Fri September 01, 2006 - Midwest Edition
Linda J. Hutchinson


Ohio’s Gov. Bob Taft, through his 10-year $5-billion Jobs and Progress Plan, has been joined by Ohio Department of Transportation (ODOT) Director Gordon Proctor, executive director of the Ohio Turnpike Commission (OTC) Gary Suhadolnik, and Ohio State Highway Patrol Superintendent Col. Paul McClellan, in initiating the Ohio Turnpike Capital Improvement Program (CIP).

“My tour of routes parallel to the turnpike in northern Ohio provided a dramatic look at the heavy congestion and safety hazards caused by trucks avoiding the turnpike,” said Taft. “The Northern Ohio Freight Plan will improve safety and mobility throughout the region by moving trucks to the turnpike and reducing traffic on the smaller routes.”

The Northern Ohio Freight plan consists of: lowering turnpike tolls for commercial trucks, increasing truck weight and speed enforcement on parallel state routes, and increasing the speed limit for trucks using the turnpike from 55 to 65 mph.

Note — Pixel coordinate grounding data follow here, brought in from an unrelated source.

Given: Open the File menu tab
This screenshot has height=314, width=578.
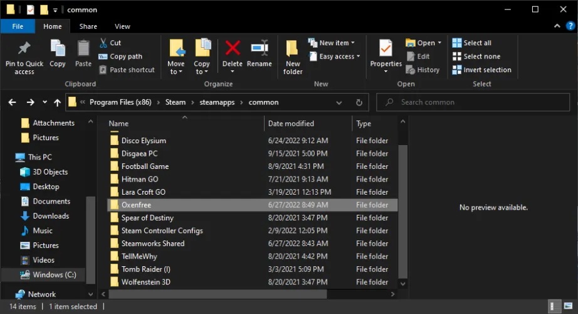Looking at the screenshot, I should click(x=18, y=26).
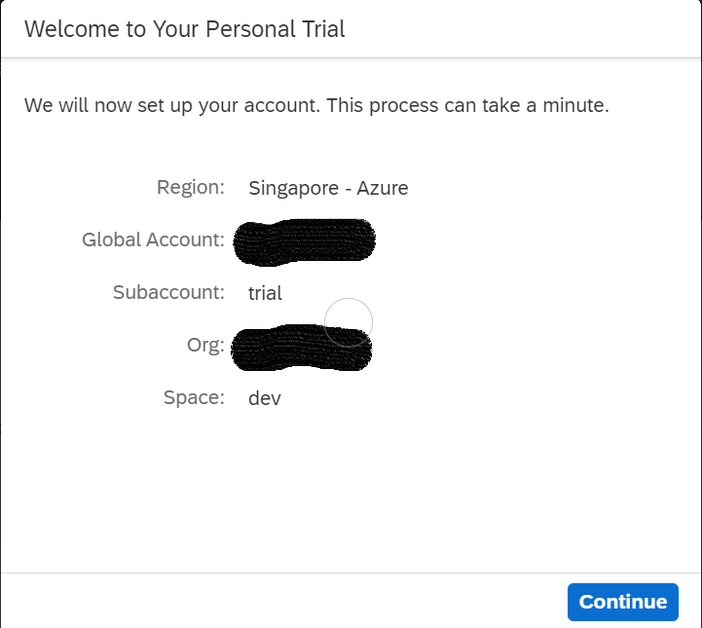Click the Global Account field label

click(x=153, y=240)
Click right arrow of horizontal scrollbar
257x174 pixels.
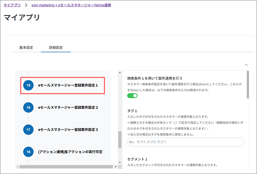pyautogui.click(x=115, y=166)
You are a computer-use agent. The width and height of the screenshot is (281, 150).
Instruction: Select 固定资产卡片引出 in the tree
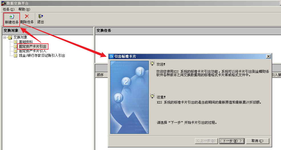[33, 46]

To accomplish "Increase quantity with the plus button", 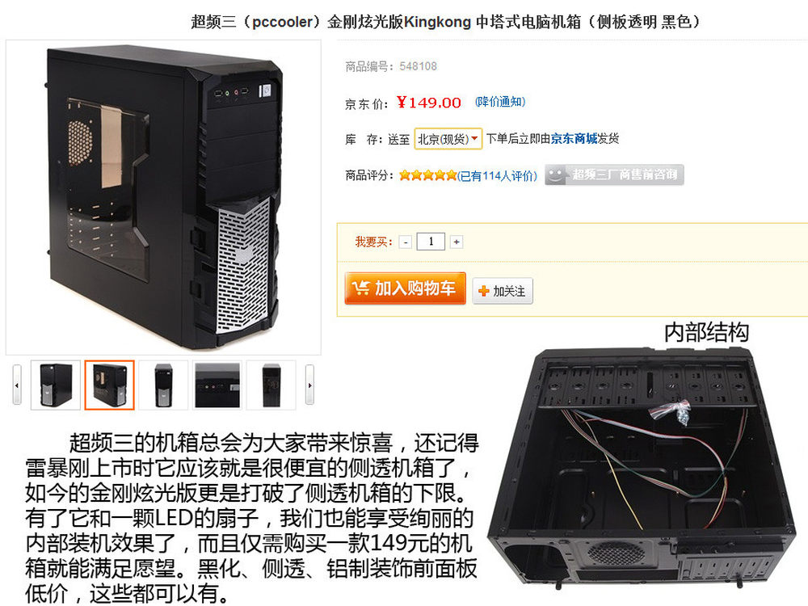I will tap(456, 242).
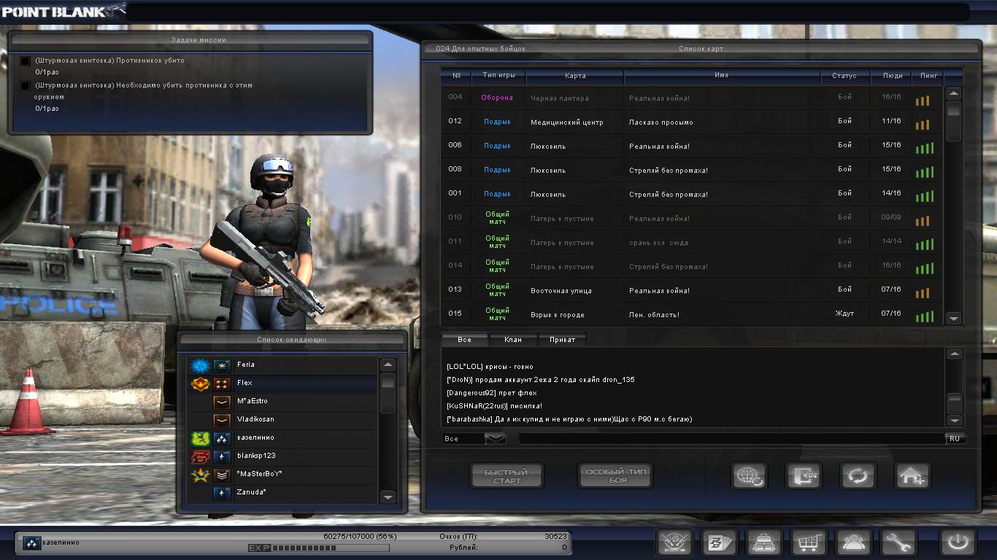The image size is (997, 560).
Task: Open settings with the wrench icon
Action: tap(897, 543)
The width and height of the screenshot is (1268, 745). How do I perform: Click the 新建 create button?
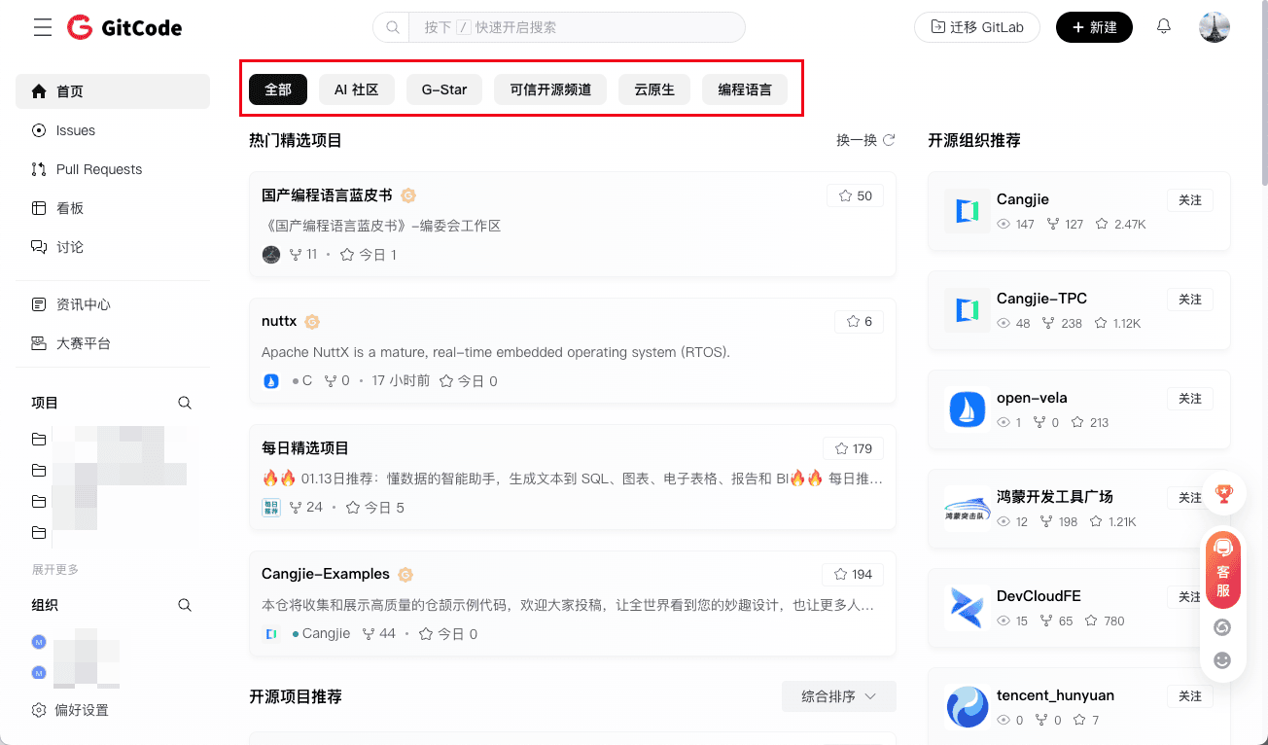[x=1094, y=27]
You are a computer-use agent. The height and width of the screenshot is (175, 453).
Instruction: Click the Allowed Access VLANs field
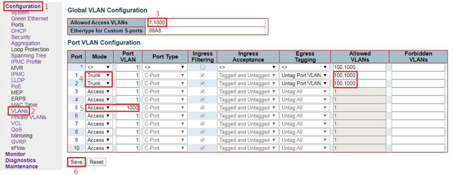coord(206,22)
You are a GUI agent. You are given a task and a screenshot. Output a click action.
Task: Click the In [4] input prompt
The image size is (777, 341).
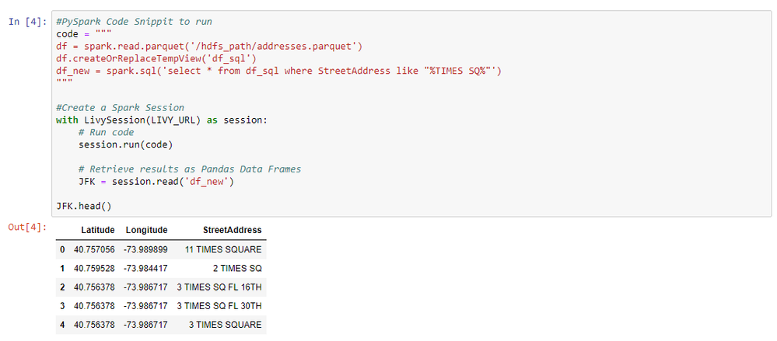(27, 22)
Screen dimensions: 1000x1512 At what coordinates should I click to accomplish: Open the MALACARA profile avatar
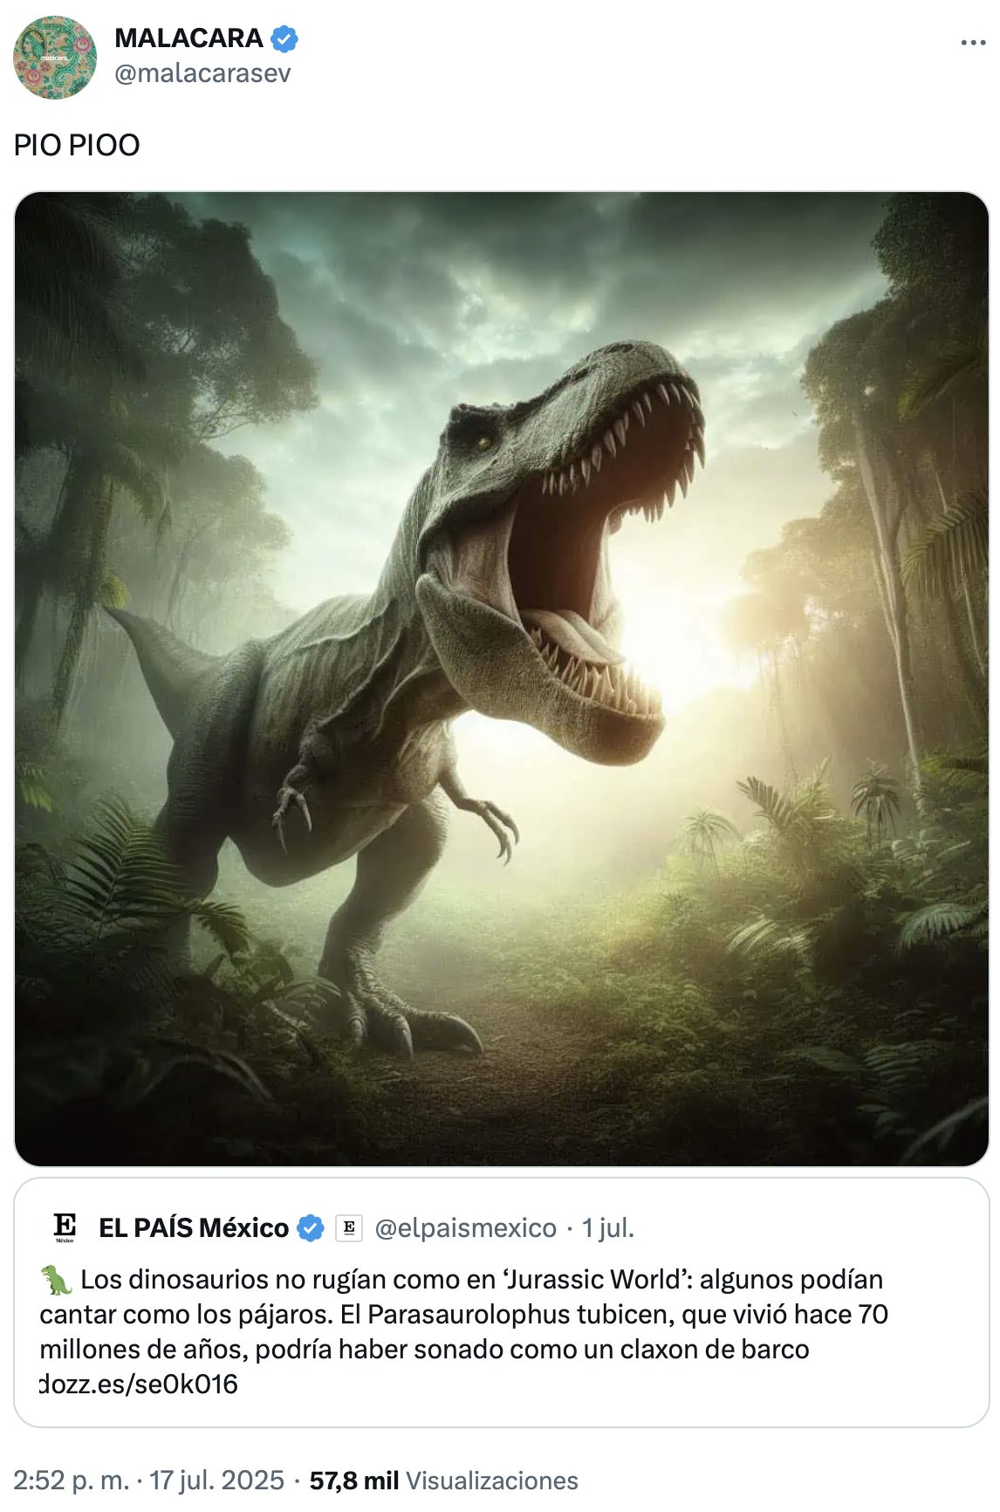(55, 57)
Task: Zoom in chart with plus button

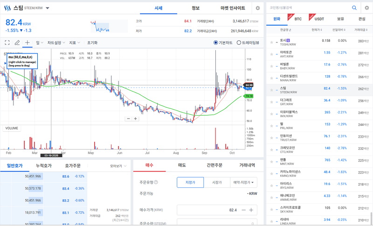Action: (x=135, y=119)
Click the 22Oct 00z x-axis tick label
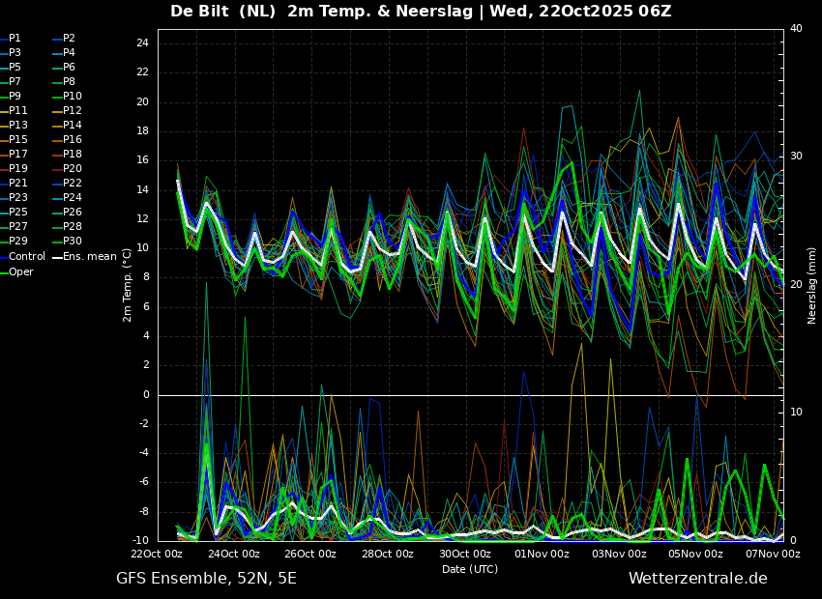 [x=157, y=555]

Another part of the CIP is constructing a third lane on the turnpike from Toledo to Youngstown. Of the proposed 160-mi. project, more than 140 mi. of the third lane have been completed. All construction under the CIP is being managed by the independent Ohio Turnpike Commission under the direction of Gary Suhadolnik.

Also included in the CIP is the reconstruction of bridges over the turnpike, reconstruction of the Norfolk & Southern Railroad Bridge over the turnpike in Summit County, renovation of 16 service and toll plazas, the painting of eight crossroad bridges, and resurfacing of both the eastbound and westbound right and center lanes between milepost 144.4 and 153.5.

Two of the existing service plazas at milepost 20.8 have been demolished and won’t be re-built.

The bridge project is scheduled for completion in 2006 and the third-lane project should be completed in late 2007. Five sets of the original service plazas, built in the mid-1950’s, have already undergone reconstruction and are now modern facilities.

Under the plan, ODOT will pay an estimated cost of $2.5 million for 25 State Highway Patrol troopers to enforce truck weight limits on routes parallel to the turnpike.

“Our highway network is essential to our state’s economy,” said Taft. “However, to ensure this economy remains vibrant and motorists traveling through northern Ohio are safe, it is vital we reduce the truck traffic volumes that routes parallel to the turnpike are experiencing.”

Initially the turnpike toll reduction was slated for only 18 months, beginning in February 2005. For the heaviest trucks, the new rates will be lower than they were in 1982, according to a news release from Taft’s office.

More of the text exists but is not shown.